# Who wrote the Gospel of Thomas and other Gnostic gospels?



## chuckd (Nov 18, 2014)

Were these written by men who were intentionally deceiving like Joseph Smith, or are they "useful, but not canonical" like the Roman Catholic apocrypha?


----------



## SeanAnderson (Nov 18, 2014)

I've often seen the New Testament apocrypha divided into different categories. The Gnostic writings, which were historically condemned by the Catholic Church, are separated from the other pseudepigrapha which are legendary and can be fairly spectacular, but not necessarily heterodox; they add supplementary details, forming the basis of some Catholic traditions such as in the infancy narratives and acts of apostles not recorded in the Bible. Many of these were probably written by Christians with vivid imaginations who did not intend their writings to be taken as anything more than pious stories.


----------



## whirlingmerc (Nov 18, 2014)

Some are out to lunch with talking crosses walking out of the tomb ( Gospel of Peter ) or Jesus doing frivolous miracles and telling Mary Magdalene she needs to become a man to be saved (Gospel of Thomas) In the Gospels John and Luke avoid their own names saying "the disciple who Jesus loved' or in the case of Luke saying only 'we' even during the shipwreck and Matthew obliquely refers to himself as Levi. Not so allot of these other writings that use big names.


----------



## Phil D. (Nov 18, 2014)

chuckd said:


> Were these written by men who were intentionally deceiving like Joseph Smith,



I would suspect some were. Any others were certainly written by deceived individuals.



chuckd said:


> are they "useful, but not canonical" like the Roman Catholic apocrypha?

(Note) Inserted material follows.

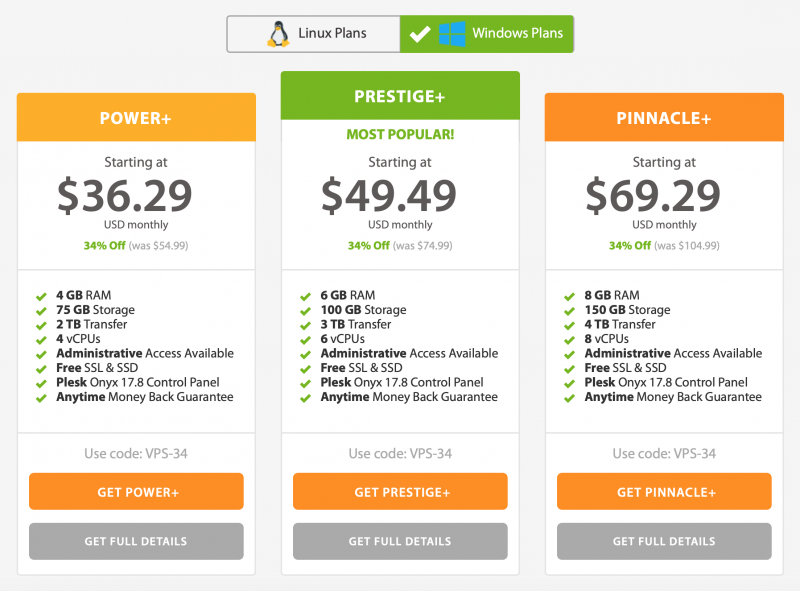Click the green PRESTIGE+ plan header

pos(400,96)
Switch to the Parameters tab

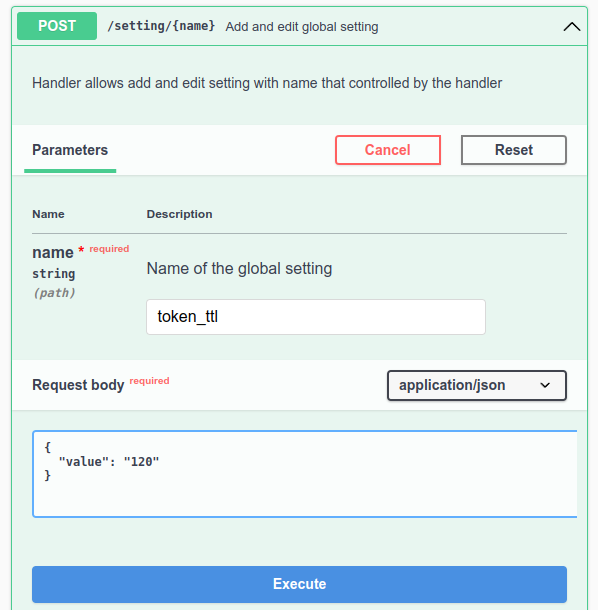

They are not put in the same category as the writings typically called _apocryphal_ by Trinitarian Christians or groups, since their teachings are intentionally antithetical to this truth. As such they are not useful in terms of furthering orthodox theology. 

Rather they are typically classified as among "Christian" _pseudepigrapha - _that is, falsely attributed writings (e.g., the _Gospel of Thoma_s obviously wasn't any such thing). 

Some apocryphal works were deemed useful and even ascribed various degrees of authority by some early church fathers, whereas Gnostic pseudepigraphic works all had later origins, and were never deemed authentic or valuable by orthodox Christians.


----------



## SeanAnderson (Nov 19, 2014)

I like Anglo-Saxon literature, so I am fond of some of the NT apocrypha. They can be fun, but beyond historical interest, they are of little value.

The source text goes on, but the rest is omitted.